Stop Making Babies To Help Fight Climate Change
Stop making babies! Current research shows that more human footprints can cause more trouble with climate change. More babies mean more carbon dioxide. Human growth has already outnumbered the human deaths.
One of the main roles of stopping the climate change is the decrease of baby production. Not that environmentalists hates babies it is just they have seen the effects of population growth and how it affects the earth.
Travis Rieder, a moral philosophy professor and bioethicists from John Hopkins University and author of the research, analyze this effects. He suggested that "Adding a baby to the world both makes climate change worse and, if we don't get our act together, it might actually not be all that great for the child either."
In his study, he shared that the increase of 1.5-2°C warming over pre-industrial levels will bring danger. Hence, 4°C increase will be catastrophic. This rise will leave places on earth to be "largely uninhabitable" by humans.
In line with this, his survey also shows that in a report from World Bank in a temperature increase of 1.5-2°C will cause extreme weather events, severe water stress, and deadly heat waves. Together with it, food production will drop and outbreaks of unpredictable infectious disease will rise. As such, Climatologists warns if the climate change will not be solved, the world will warm up to 4 degrees Celsius by the end of the century, in a report by Express UK.
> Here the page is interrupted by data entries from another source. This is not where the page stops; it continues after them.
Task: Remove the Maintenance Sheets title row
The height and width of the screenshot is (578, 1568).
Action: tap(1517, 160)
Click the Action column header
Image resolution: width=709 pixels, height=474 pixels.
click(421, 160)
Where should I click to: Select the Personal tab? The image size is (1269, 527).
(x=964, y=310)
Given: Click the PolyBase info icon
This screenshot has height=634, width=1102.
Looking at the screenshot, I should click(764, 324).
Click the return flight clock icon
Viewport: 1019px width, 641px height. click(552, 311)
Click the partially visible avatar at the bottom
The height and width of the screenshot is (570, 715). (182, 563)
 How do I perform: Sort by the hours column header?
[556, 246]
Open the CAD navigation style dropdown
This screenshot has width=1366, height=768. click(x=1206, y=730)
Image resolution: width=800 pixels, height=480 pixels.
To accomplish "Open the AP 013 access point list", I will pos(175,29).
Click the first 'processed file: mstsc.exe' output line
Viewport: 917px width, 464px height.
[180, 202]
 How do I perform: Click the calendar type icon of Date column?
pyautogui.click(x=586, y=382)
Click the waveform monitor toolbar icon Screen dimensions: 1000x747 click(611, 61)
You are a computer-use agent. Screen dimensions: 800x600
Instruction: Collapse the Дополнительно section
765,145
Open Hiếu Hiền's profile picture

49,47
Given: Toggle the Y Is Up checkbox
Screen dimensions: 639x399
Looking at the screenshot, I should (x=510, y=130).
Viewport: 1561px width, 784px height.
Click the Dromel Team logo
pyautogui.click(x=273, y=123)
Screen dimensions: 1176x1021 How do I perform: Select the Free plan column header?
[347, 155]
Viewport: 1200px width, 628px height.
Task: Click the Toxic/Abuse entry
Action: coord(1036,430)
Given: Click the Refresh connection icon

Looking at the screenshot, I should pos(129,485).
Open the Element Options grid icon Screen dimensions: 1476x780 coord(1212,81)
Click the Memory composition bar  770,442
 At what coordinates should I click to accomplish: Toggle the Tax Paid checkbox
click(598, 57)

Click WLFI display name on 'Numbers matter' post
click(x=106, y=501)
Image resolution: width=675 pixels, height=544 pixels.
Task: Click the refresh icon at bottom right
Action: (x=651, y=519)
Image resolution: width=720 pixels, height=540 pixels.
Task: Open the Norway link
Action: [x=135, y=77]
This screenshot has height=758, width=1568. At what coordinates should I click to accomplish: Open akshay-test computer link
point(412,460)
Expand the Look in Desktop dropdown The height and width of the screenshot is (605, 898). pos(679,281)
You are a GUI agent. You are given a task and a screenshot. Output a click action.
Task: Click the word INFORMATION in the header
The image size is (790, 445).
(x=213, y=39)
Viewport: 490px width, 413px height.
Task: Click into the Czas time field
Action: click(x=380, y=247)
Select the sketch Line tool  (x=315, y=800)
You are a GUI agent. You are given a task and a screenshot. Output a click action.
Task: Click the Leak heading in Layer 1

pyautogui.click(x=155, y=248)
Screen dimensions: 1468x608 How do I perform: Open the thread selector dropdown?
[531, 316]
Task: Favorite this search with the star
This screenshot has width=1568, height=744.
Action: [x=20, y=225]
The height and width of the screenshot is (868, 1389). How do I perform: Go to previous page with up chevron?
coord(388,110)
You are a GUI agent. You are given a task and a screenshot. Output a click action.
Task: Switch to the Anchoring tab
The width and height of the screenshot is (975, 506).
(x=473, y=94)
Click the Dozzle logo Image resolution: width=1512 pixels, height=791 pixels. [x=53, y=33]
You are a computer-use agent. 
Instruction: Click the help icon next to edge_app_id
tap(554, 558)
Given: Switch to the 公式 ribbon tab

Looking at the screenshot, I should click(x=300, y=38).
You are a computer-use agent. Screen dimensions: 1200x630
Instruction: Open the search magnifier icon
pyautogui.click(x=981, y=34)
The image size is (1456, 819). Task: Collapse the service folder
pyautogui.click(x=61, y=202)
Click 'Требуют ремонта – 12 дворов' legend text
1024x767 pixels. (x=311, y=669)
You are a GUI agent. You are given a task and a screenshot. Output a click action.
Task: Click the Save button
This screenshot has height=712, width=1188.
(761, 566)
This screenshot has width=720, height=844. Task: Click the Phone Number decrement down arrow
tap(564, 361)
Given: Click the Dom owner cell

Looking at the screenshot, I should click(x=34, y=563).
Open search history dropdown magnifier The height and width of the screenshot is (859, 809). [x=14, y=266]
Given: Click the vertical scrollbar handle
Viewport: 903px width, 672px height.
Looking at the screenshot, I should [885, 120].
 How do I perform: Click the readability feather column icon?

In the other hand, The World Health Organization estimates at least 250,000 people will die in 2030-2050 if the earth will reach the said level of warming. Travis Rieder added that, "Perhaps many of us in rich countries (the 'us' who might be reading this) will be largely protected from these early harms; but that doesn't make them less real to the vulnerable citizens of, say, Kiribati, Bangladesh, or the Maldives," according to Daily Mail.
Travis Rieder also warned that "largely uninhabitable for humans. It's gonna be post-apocalyptic movie time." His works were profiled by Jennifer Ludden, entitled "Should we be having kids in the age of climate change?"